**THE TASK**
Once the line containing "Where should I click to: Switch" is found, retype it and each line after it through the last entry below, word for word, and nothing else.

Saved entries
***

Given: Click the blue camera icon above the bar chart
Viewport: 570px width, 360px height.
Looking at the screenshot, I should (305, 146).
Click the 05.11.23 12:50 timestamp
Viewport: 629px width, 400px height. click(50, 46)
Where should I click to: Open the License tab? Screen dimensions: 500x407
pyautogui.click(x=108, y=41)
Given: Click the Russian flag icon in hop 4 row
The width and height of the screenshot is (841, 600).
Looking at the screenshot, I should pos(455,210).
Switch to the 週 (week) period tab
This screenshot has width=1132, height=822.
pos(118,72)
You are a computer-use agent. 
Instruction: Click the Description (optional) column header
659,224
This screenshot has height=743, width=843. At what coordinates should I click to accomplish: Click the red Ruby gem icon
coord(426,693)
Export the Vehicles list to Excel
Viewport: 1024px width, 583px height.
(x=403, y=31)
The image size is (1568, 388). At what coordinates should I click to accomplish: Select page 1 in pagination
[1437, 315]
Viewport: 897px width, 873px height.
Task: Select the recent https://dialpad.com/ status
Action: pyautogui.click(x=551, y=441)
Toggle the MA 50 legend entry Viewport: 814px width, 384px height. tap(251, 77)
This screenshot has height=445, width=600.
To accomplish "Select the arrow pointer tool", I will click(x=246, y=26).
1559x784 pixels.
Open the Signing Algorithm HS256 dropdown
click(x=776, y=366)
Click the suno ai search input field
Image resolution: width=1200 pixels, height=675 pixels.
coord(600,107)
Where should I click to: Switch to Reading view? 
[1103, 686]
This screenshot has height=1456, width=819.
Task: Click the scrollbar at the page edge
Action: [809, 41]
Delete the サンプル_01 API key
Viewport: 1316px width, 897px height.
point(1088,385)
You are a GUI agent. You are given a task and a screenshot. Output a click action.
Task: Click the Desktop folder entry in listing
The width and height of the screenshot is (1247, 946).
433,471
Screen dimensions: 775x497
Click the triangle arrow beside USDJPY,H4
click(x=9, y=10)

***

**SOLUTION**
Where should I click to: Switch to Reading view? 
[1103, 686]
This screenshot has height=1456, width=819.
Task: Click the scrollbar at the page edge
Action: [809, 41]
Delete the サンプル_01 API key
Viewport: 1316px width, 897px height.
point(1088,385)
You are a GUI agent. You are given a task and a screenshot. Output a click action.
Task: Click the Desktop folder entry in listing
The width and height of the screenshot is (1247, 946).
433,471
Screen dimensions: 775x497
Click the triangle arrow beside USDJPY,H4
click(x=9, y=10)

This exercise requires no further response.